As lojas de rua têm enfrentado seguidos obstáculos para suas sobrevivências, mas o futuro guardará espaço para elas
Um endereço ideal pressupõe conveniência, atender as necessidades básicas de produtos e serviços com uma simples caminhada. O café da manhã na base do prédio, o “vou ali na farmácia”, o puxar o carrinho abarrotado de frutas, o descer do prédio no sábado para cortar o cabelo, o levar o pet na praça da esquina. A saúde de uma cidade passa pela frequência de pessoas caminhando em espaços públicos, com senso de comunidade, sensação de segurança, civilidade e capacidade de consumo para as necessidades básicas, e a loja no passeio é um estímulo vital a este chamado Ballet das Ruas. Cada ponto comercial é uma sala de aula formando microempreendedores, e cada compra local, um ato social de fortalecimento da economia interna. O fato é que este até então Melhor Estilo de Vida foi atingido por quatro ondas fortes e está
morrendo.
A primeira onda decorreu da dificuldade do estado de prover um ambiente público (que nada mais é do que a calçada no entorno da porta da loja de rua) de limpeza iluminação, mobiliário urbano, paisagismo, jardinagem e presença de segurança com poder de polícia. Esta ineficiência, recorrente e duradoura, preparou o ambiente para a segunda onda: os shopping centers.

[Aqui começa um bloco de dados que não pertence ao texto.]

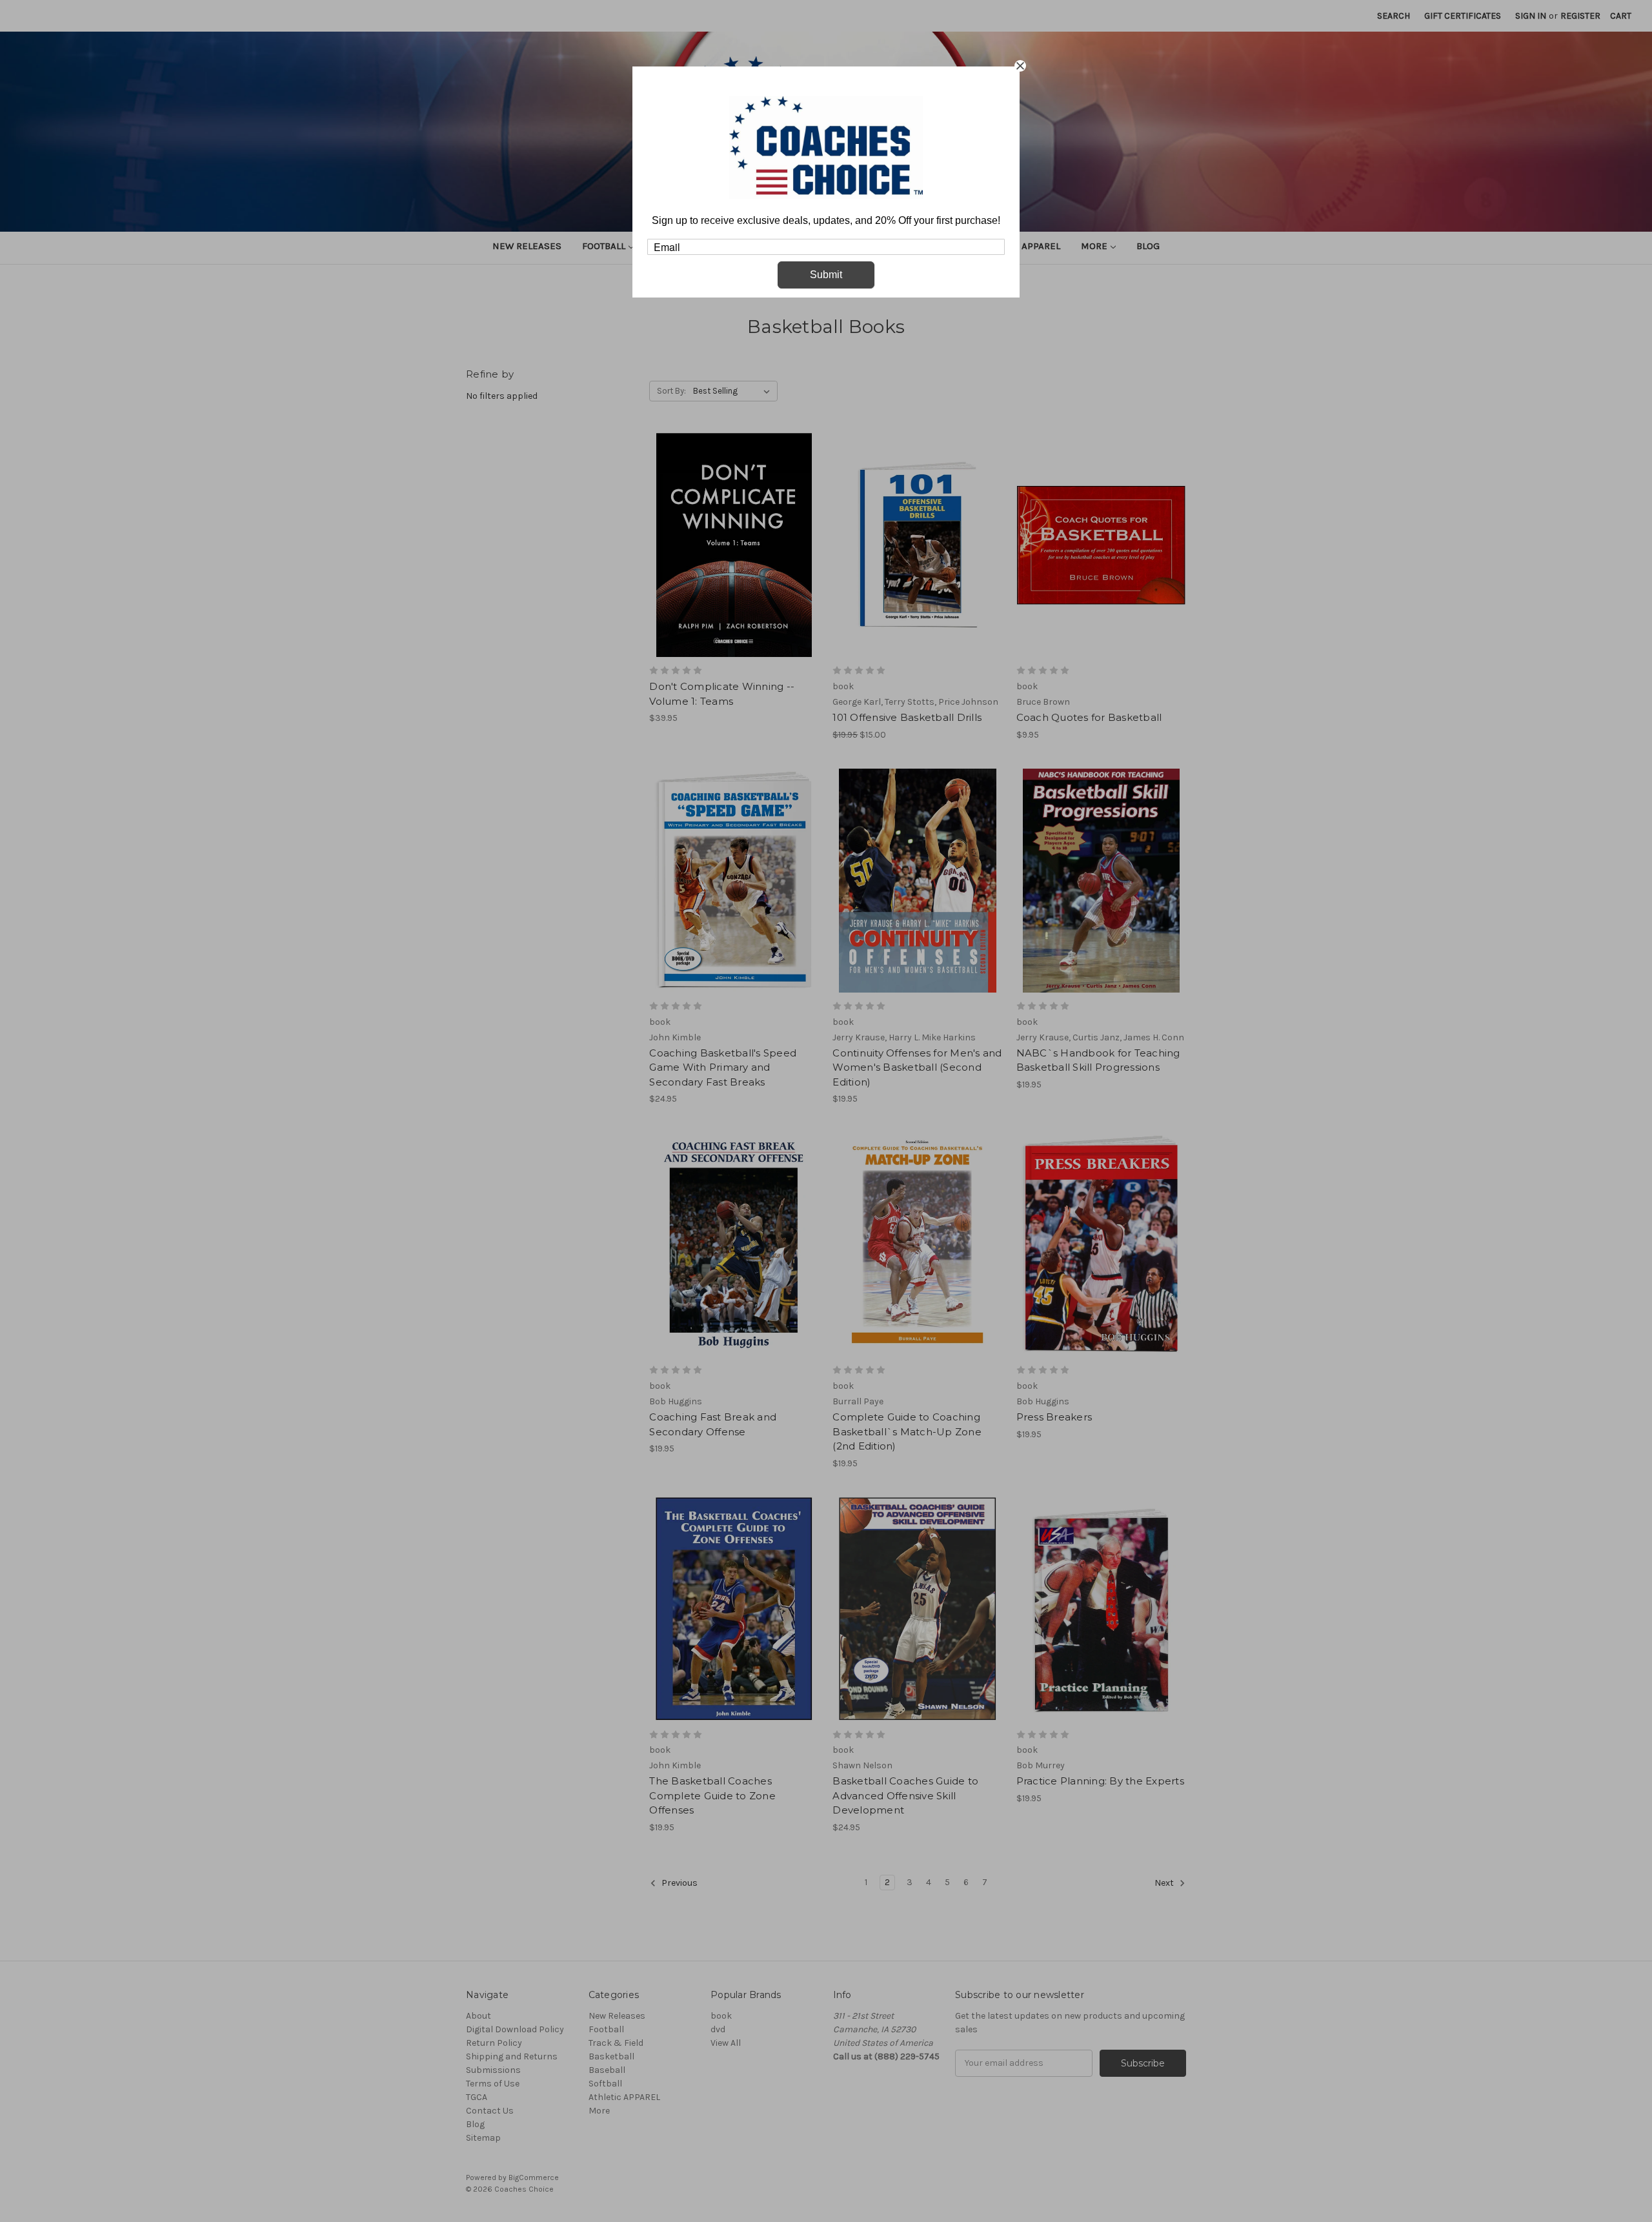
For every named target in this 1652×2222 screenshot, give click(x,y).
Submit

Hoje responsáveis por 1/3 do consumo total brasileiro, esses espaços privados de acesso público oferecem justamente o que o espaço público deixou de oferecer: segurança, mobiliário urbano, acessibilidade, comunicação eficiente, ordem no aparato publicitário, regras urbanísticas e mais fomento de atividades culturais e de entretenimento para a sociedade. Este movimento no mercado de varejo reconfigurou a função dos polos de rua, que passaram a atender um consumidor de baixo poder aquisitivo. A morfologia das cidades brasileiras passou a ser esta: ar condicionado, mármore e cinema para o consumo na classe média e loja de rua em ambiente degradado para o cidadão-consumidor de menor renda. Veio então a terceira onda, gigantesca, uma hecatombe que atingiu ao mesmo tempo a loja de rua e os shoppings, na mesma intensidade. Estoques de produtos sem fim, por menor preço, a uma distância menor que uma caminhada: o e-commerce, que oferece melhor preço do que a loja de rua e maior comodidade do que o shopping center. Muitos negócios simplesmente desapareceram, suplantados pela eficiência tecnológica, com lojistas de rua e de shopping, simultaneamente, sendo substituídos diariamente pelas compras
online.
Veio então a quarta onda: a pandemia da covid-19: boquiabertos, os microempreendedores foram impactados pelo fechamento compulsório dos negócios por razões sanitárias. Rolando meu feed de notícias durante a quarentena, notei, perplexo, o enorme número de pessoas que ainda considera o lojista de rua que luta para manter as portas abertas um capitalista que só pensa no lucro, em detrimento da saúde das pessoas, quando, na verdade, sua atividade é a própria saúde dos ambientes urbanos. A formação de um polo de rua, a meu ver, é como um delicado tecido vivo da natureza. Leva anos para se formar e é extremamente sensível a mudanças climáticas. Fechar a loja de rua em plena terceira onda (e-commerce) ou na quarta (pandemia), sem nenhuma campanha de revigoramento do comércio local, sem nenhum regramento que facilite a organização e articulação dos lojistas em polos de rua, sem nenhum refresco no IPTU de 2021 ou dos encargos incidentes sobre a folha de pagamento, é uma incompreensão absoluta, sobretudo dos gestores que se dizem sensíveis às questões sociais, porque a saúde da loja de rua é vital para uma cidade saudável. Culturas mais desenvolvidas, como a inglesa e a americana, perceberam há
muito a delicadeza da situação, e, reconhecendo que a deterioração dos polos de rua é foco gerador de problema social, vêm implementando em escala os chamados TCM (Town Center Management) e BID (Business Improvement Districts), que nada mais são do que iniciativas no rumo da revitalização dos espaços de rua e da harmonia entre os lojistas e os poderes públicos, que passam a compartilhar a gestão. É passada a hora de enxergarmos o comércio local como uma espécie rara, em extinção, e dedicar a ele todos os cuidados que merecem as espécies ameaçadas.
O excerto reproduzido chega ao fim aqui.